Why no line numbers in SC runtime errors?

dantepfer · March 3, 2025, 10:52pm

First of all, huge thanks to all who contribute to the SC codebase. I’ve been using SC extensively for years (see for example my Tiny Desk Concert) and love it.

A perhaps dumb question: to me, the single-most-annoying thing about SC is the lack of line numbers in its runtime errors. I find it slows down bug-hunting enormously. There must be a reason that SC, unlike most other programming languages, doesn’t give the line number where the error took place, and I’d love to know why if anyone knowledgeable has a moment.

Thanks!

jamshark70 · March 4, 2025, 2:13am

To implement that properly, we would need:

Editor integration (with every supported editor) so that the SC compiler knows the line number offset of the selected code block. That is, when you compile a Java file, you’re compiling the whole file, so it’s necessary only to count lines. In SC, the selected code block may begin at line 0, or line 10, or line 537. So the sclang compiler can’t identify the absolute line number in the document based only on the supplied text. Editors would need to send a line number offset, and the sclang backend would have to pass that into the compiler. Entirely technically possible, though editors that didn’t implement that change wouldn’t benefit.
The data structure for functions would need to include a mapping between bytecode indices and line numbers. The SC interpreter doesn’t know the program text, only the bytecodes stored in the FunctionDef or Method object. When an error occurs, the bytecode index must be known somewhere – so to report a line number with the error, there needs to be a lookup to identify which line the bytecode index belongs to.

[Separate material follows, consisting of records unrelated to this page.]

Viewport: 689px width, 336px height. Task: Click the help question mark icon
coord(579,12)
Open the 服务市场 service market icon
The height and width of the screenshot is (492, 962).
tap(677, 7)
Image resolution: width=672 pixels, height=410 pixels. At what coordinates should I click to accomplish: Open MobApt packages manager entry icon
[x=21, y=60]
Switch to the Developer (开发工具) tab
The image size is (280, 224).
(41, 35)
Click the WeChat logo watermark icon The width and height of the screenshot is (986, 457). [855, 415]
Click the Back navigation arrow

I suppose for a proper C++ programmer (which isn’t me…), neither of these is especially difficult – but they haven’t been done yet, so, we don’t have line numbers.

hjh

smoge · March 4, 2025, 2:49am

So, while it’s technically possible and not necessarily conceptually complex, calling it “not especially difficult” oversimplifies it. For my understanding, changing bytecode format to include line number information would require profound modifications to the interpreter (probably also data structures, etc).

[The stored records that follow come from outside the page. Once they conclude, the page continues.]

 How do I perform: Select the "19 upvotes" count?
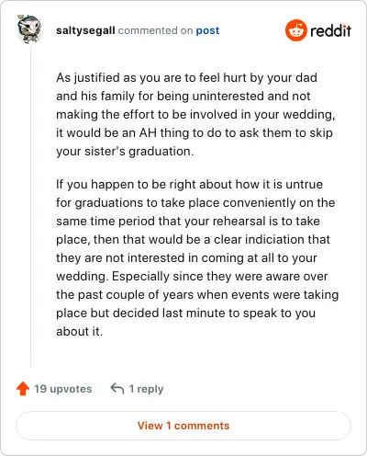click(63, 389)
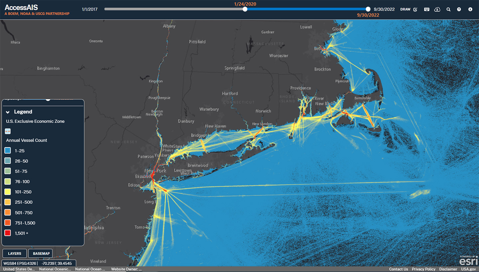Open the Disclaimer footer item
Screen dimensions: 479x272
pos(448,269)
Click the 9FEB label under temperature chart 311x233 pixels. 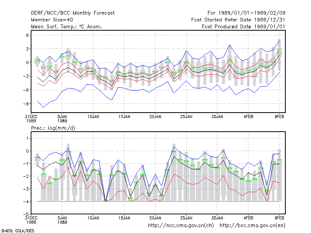click(x=279, y=117)
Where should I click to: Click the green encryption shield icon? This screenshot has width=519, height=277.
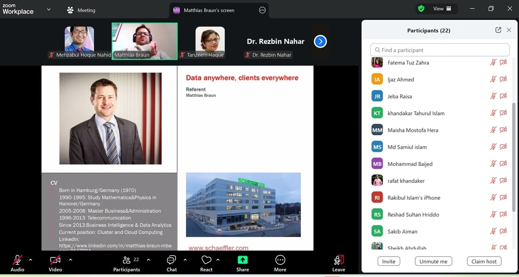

Also, performance seems to be an issue on discussions in general here; additional metadata (lookups, memory usage) would also impact that.

dantepfer · March 4, 2025, 3:11am

Thanks much, @jamshark70 and @smoge. Curious if others find this to be something important. As far as I can tell, it doesn’t seem like a common complaint. Is it something that you both would ideally like to have added? Or do you not get frustrated with SC’s error reporting?

smoge · March 4, 2025, 3:22am

Yes, it would be a significant enhancement—no doubt about it.

But I don’t see anyone rewriting core language/interpreter code or extending data structures/function objects to store source information.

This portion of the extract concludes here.